(Items from a data source)
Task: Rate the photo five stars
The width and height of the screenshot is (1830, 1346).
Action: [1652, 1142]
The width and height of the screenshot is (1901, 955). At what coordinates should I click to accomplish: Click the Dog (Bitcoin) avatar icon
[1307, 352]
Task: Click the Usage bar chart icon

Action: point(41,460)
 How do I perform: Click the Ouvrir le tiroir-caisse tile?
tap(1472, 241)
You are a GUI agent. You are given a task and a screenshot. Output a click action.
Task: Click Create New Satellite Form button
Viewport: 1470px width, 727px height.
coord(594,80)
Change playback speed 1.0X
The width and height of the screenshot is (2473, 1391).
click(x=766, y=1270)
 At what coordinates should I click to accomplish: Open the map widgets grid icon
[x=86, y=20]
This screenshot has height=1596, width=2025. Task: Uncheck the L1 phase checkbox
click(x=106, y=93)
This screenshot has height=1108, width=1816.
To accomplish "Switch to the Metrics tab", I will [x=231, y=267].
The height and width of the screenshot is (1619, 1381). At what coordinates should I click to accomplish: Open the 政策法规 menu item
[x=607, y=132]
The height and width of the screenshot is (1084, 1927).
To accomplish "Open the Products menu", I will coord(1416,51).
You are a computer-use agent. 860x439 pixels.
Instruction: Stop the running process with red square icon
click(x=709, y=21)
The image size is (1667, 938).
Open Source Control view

• _Task objective_
Filter the data above by the word "agent" and copy every line that matches.

• _Response to the exercise_
You are a GUI agent. You are given a task and a screenshot. Output a click action.
You are a computer-use agent. 860x439 pixels.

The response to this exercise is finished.